The range starts at the line containing "Given: View site info via padlock icon" and ends at the last line of the records below. Reproduce those lines exactly.
═════ Exercise input
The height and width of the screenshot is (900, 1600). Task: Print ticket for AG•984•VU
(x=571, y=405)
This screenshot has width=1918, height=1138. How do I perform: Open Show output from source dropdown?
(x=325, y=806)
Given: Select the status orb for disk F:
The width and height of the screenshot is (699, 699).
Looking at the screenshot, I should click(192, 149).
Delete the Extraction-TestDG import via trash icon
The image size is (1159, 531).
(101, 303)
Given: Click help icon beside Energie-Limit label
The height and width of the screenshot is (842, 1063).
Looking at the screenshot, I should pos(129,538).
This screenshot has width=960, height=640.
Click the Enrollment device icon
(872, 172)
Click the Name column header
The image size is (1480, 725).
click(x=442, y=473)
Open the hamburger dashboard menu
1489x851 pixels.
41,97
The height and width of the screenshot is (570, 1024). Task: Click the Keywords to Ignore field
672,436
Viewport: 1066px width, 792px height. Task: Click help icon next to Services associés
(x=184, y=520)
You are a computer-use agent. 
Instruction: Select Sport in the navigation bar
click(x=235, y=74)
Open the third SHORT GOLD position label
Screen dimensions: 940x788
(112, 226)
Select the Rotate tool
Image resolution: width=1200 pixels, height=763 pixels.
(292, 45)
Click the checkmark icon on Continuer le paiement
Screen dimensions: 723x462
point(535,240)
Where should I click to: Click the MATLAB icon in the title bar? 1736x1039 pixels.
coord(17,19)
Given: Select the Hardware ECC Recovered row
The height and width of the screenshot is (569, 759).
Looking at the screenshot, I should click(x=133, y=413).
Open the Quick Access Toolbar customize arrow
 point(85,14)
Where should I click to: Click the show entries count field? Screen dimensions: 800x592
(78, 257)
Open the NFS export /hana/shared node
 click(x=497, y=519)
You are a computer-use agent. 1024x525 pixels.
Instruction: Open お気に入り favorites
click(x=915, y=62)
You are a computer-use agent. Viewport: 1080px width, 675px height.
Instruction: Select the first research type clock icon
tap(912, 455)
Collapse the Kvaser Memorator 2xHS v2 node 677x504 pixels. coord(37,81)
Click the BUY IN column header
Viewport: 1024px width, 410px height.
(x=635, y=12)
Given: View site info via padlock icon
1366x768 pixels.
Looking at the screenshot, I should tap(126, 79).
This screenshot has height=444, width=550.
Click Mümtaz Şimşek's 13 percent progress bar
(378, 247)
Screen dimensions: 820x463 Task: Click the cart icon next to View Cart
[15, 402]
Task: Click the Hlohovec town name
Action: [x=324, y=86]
══════════
Solution for this exercise:
Given: View site info via padlock icon
1366x768 pixels.
Looking at the screenshot, I should tap(126, 79).
This screenshot has height=444, width=550.
Click Mümtaz Şimşek's 13 percent progress bar
(378, 247)
Screen dimensions: 820x463 Task: Click the cart icon next to View Cart
[15, 402]
Task: Click the Hlohovec town name
Action: [x=324, y=86]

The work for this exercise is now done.